As ilações performativas

Como simples conjecturas, as ilações performativas são as que resultam da capacidade arquitetônica que possui o nosso espírito, ao formar para si um quadro unificado e coerente da complexa e diversificada rede de fenômenos que nos cercam.

Tal circunstância resulta espontânea, em função do acréscimo que constitui a presença do Espírito diante dos fenômenos naturais, que aparentemente não denotam suficiente coerência diante das exigências racionais, criativas, valorativas e aleatórias que fazem do Espírito o modelador privilegiado de toda a realidade.

Como raciocínios imprecisos, as ilações performativas fazem uso de diversos recursos, como argumentos dialéticos (Aristóteles), intuições não demonstráveis (Bergson), convicções de fé (S.Paulo), analogias, parábolas ou as hipérboles retóricas, poéticas etc.

Como mundo do possível e do virtual, podemos dizer que este é o mundo verdadeiramente humano, já que as conclusões das ciências são para nós demasiado decepcionantes, demasiado indiferentes aos nossos anseios. Pois, sem dúvida, nossa felicidade não se encontra nas contingências férreas dos determinismos naturais, mas se estrutura apenas através do artificial, do onírico e do simbólico.

Dessa forma, como exemplo de ilação performativa temos a idéia da unidade do Universo (a palavra indica unidade na diversidade!). Não obstante, até o presente momento, todas as evidências parecem contrariar esta hipótese (cfr. Stephen Hawking, O Universo Numa Casca de Noz. SP Editora Mandarim, 2001, p.80). Contudo, ninguém duvida que tal Teoria Unificada esteja muito próxima de ser alcançada.

Outra ilação performativa importante é a idéia de alma imortal. Resultado do conjunto de nossas manifestações psíquicas, a desejamos una e perene. Porém, mais matéria de crença do que de demonstração, nada me impede de concluir que minha alma é tão imortal quanto os ideais que a performam, o bem que ela consegue realizar. A imortalidade da alma passa assim a ser apenas uma conquista, uma graça.

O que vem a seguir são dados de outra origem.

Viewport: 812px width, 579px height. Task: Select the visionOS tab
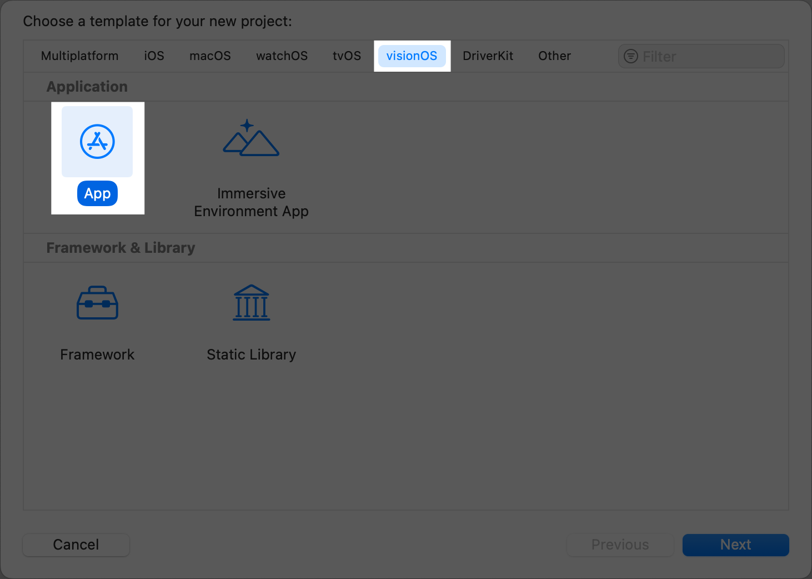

Contudo, isto não impede que possamos imaginar a sua imortalidade como uma transformação, idéia-síntese de que se tudo evolui, a alma certamente vivenciará novas experiências…

Dessa forma, somos compelidos a substituir a contradição performativa da imortalidade estática pela do eterno-presente ou o momento inefável de vivência de cada experiência, onde tudo se dá aqui e agora, desde sempre e por toda a “eternidade”.

Ora, isto nos traz à mente as idéias a respeito da natureza do tempo, esta outra notável ilação performativa. Fruto do labor de nosso espírito, o tempo parece ser indiferente às coisas em sua transformação dinâmica, mas, por outro lado, não deixa de ser marcante o fato de que possamos captar um sentido no processo geral da evolução dos acontecimentos .

Isto não é nada mais do que uma demonstração eloqüente de como o Espírito faz parte intrínseca da realidade global de todas as coisas, o que acaba por fazer das inúmeras ilações performativas um mundo de considerações reais, não ilusórias, ficando assim assegurada a sua consistência própria, como complemento e parte essencial de todas as nossas elucubrações metafísicas.

Dentro do pensamento conjectural, é importante a distinção entre probabilidade e verossimilhança, como procura fazer o Prof Miguel Reale (cfr. Verdade e conjetura. Rio, Ed Nova Fronteira, 1983, p.24). Como nós pudemos constatar neste artigo, as ilações performativas não estão na categoria das probabilidades, mas sim na de verossimilhança, por se constituírem a partir das condições concretas que performam a realidade.

Assim, a idéia de Deus se configura como o máximo esforço de nosso espírito para conceber uma origem privilegiada de todas as coisas, a partir das condições reais que o próprio Universo se nos oferece. Tal hipótese não é gratuita, mas se sustenta como ilação performativa necessária para dar uma resposta cabal a todos as nossas dúvidas.